To do so, I follow Dorothy Porter’s approach to the history of ‘public health’ as the analysis of emerging collective action aimed at achieving collective health, rather than solely as population-level health outcomes. Public health, in this sense, is about doing things together with a shared objective. From this practical perspective, it becomes essential to examine how health activities are done consistently in given space – how they, in other words, become ‘collective practices’. To subsequently analyse how collective practices aimed at collective health have become interwoven into the fabric of a society, I focus on the strategies that actors employed to achieve a common goal. A ‘collective strategy’ refers to the ways in which activities are coordinated to resolve context-dependent tensions – be they conceptual, political, or professional – that arise in pursuit of shared objectives. Analysing these strategies helps answer two critical questions: first, how was vaccination framed as necessary for achieving a shared objective? Second, how were vaccination efforts coordinated to align with the Dutch appreciation of the private sphere, professional autonomy, and local governance?

Crucial to my answer is a strategy I conceptualise as ‘public health atomism’. In the classic social-theory sense of atomism versus holism, this term refers to collective outcomes assembled from individual-level practices rather than imposed from above.Footnote 9 I use it here historically and descriptively, not normatively,Footnote 10 to capture how Dutch vaccination relied on the aggregation of individual decisions and locally coordinated routines ‘to lower the determinants of incidence’.Footnote 11 That approach, as I will show, achieved population health by focusing on individual health outcomes, facilitated by locally specific co-operation between general practitioners, civil society organisations, volunteers, and municipal public health services. Rather than relying on top-down mandates, a common good was achieved through the sum of these bodily and organisational parts. By the mid-twentieth century, this atomistic approach materialised in the form of the entgemeenschap (vaccination community). This local organisational model facilitated co-operation between GPs and public health officials in vaccinating their communities. Moreover, these co-operations resolved key tensions by aligning national and local governance, reconciling the professional interests of GPs and public health officials, and integrating vaccination as both an individual and a population health intervention. In this way, public health atomism facilitated childhood vaccination into a co-operative and sustained collective practice.

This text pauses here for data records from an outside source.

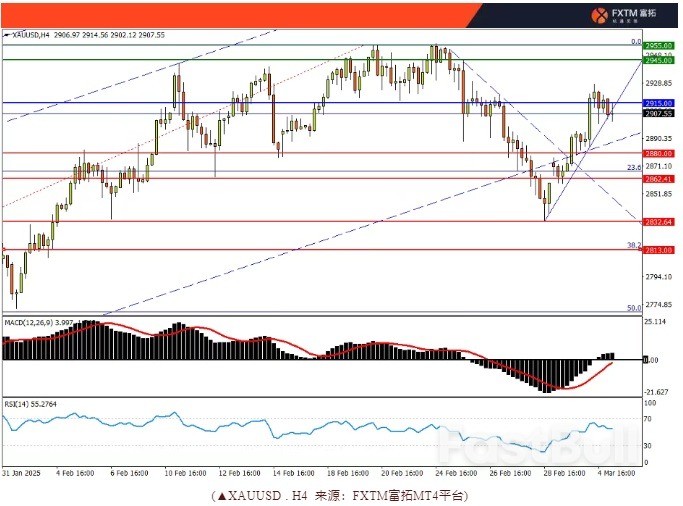This screenshot has height=506, width=683.
Task: Click the blue 2915.00 price tag
Action: [656, 103]
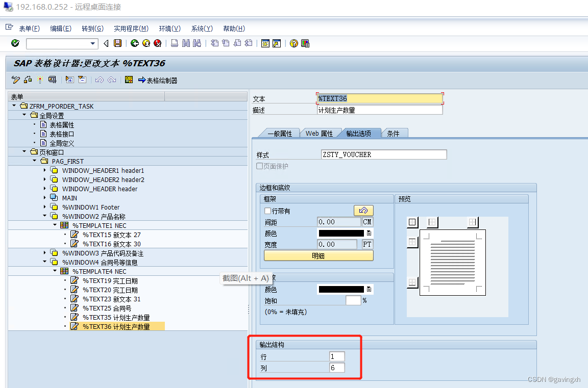Click the Undo icon in the form designer toolbar
The width and height of the screenshot is (588, 388).
[101, 80]

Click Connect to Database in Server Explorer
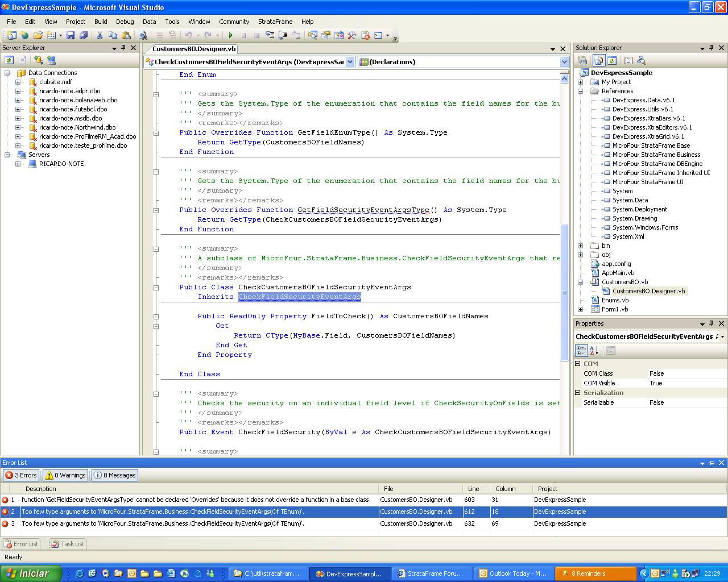38,60
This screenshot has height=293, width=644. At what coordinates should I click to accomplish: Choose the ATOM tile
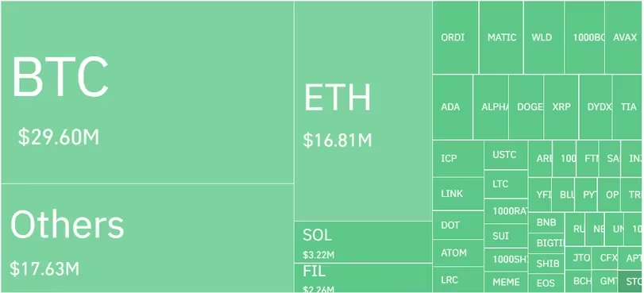458,253
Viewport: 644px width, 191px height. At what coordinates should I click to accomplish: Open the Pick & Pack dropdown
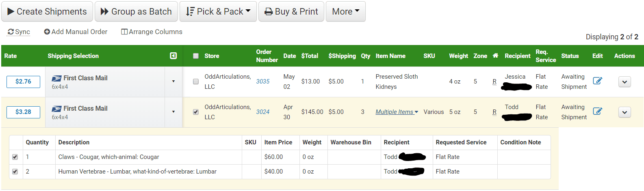(218, 11)
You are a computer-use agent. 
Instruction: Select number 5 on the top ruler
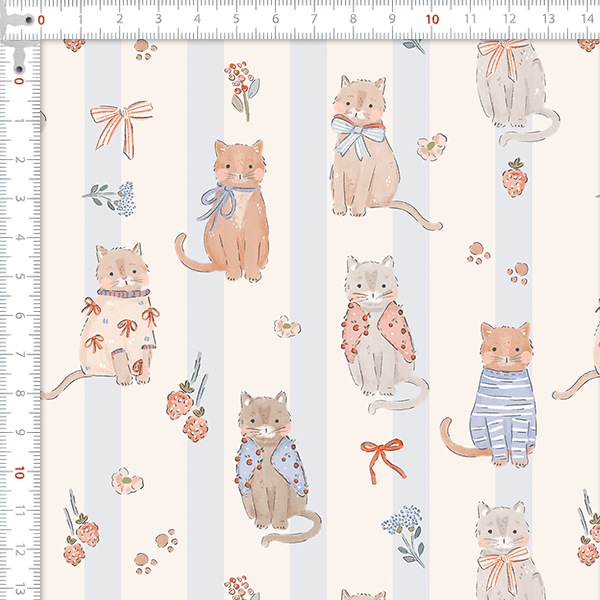pyautogui.click(x=236, y=17)
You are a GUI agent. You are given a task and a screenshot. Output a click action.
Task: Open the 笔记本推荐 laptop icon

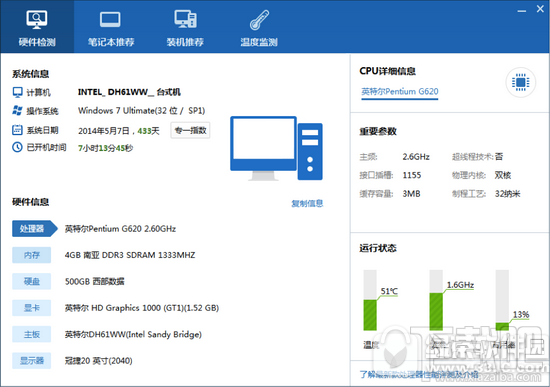coord(110,19)
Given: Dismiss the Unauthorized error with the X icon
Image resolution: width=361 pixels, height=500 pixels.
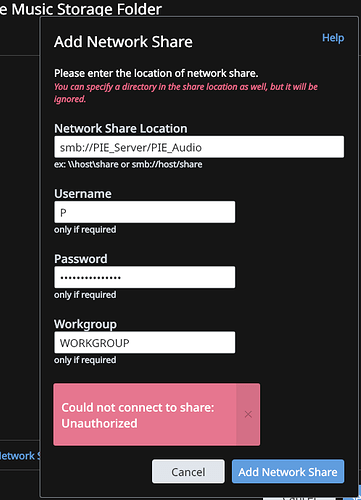Looking at the screenshot, I should coord(248,414).
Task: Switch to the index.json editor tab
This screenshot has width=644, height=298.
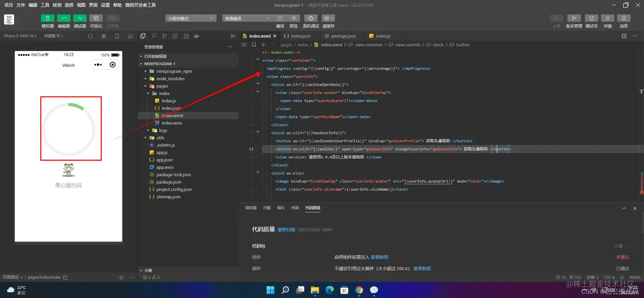Action: coord(301,36)
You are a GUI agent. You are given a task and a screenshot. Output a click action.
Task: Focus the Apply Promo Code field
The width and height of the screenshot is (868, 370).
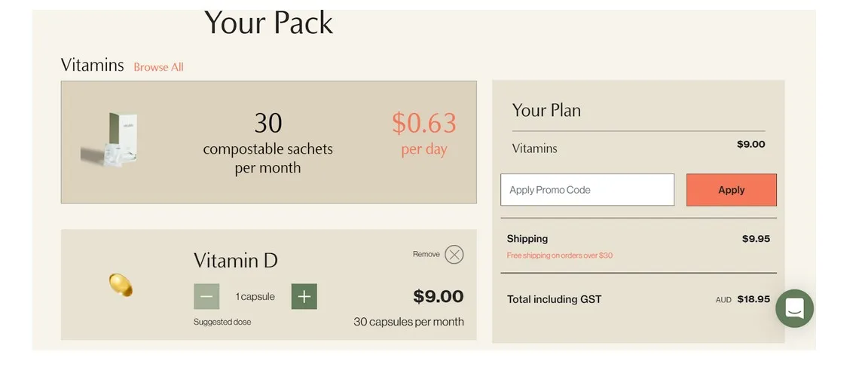587,190
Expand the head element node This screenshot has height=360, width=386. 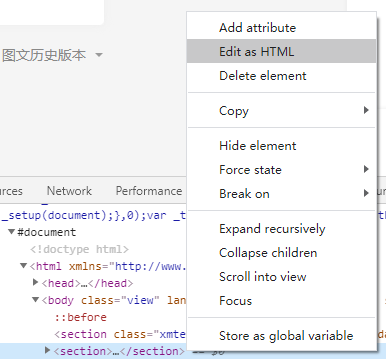click(36, 283)
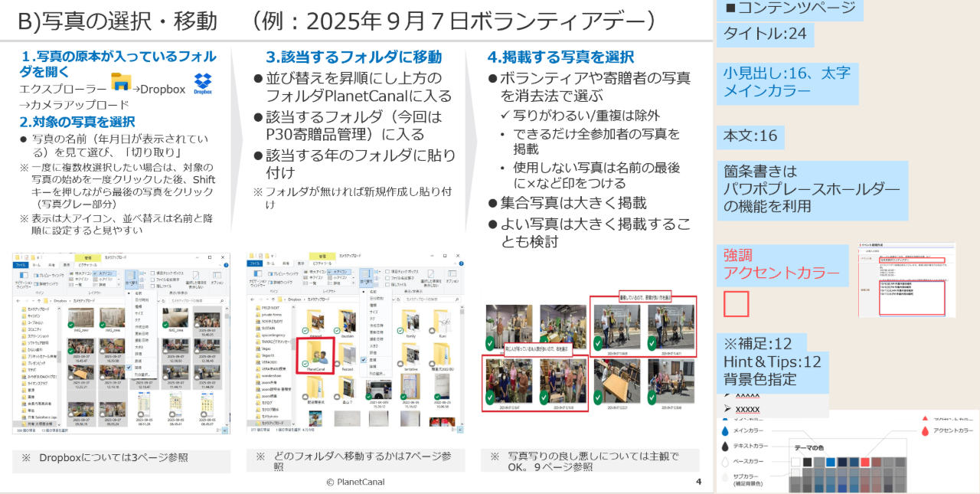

In analysing this history, the paper contributes to the historiography of vaccination and offers a comparative lens for understanding public health as a collective practice.Footnote 12 While the Rijksvaccinatieprogramma holds clear historiographical significance, it has received limited attention from historians of medicine. Existing accounts, mostly written by Dutch physicians and epidemiologists, focus on anniversaries or efficacy evaluations.Footnote 13 I contribute to this literature by first tracing how childhood immunisation was shaped as a medical, political, and religious problem through an analysis of the Nederlands tijdschrift voor Geneeskunde, the Tijdschrift voor Sociale Geneeskunde, Medisch Contact, parliamentary documents, and published books that provide a panoramic view of the Dutch vaccination debate. Subsequently, I reconstruct the practical activities that followed from these perceptions through the archives of the Staatstoezicht op de Volksgezondheid (State Inspectorate of Public Health), the Geneeskundige Hoofdinspectie (Medical Head Inspectorate), the Rijksinstituut voor Volksgezondheid (Dutch Institute for Public Health), as well as relevant local city archives.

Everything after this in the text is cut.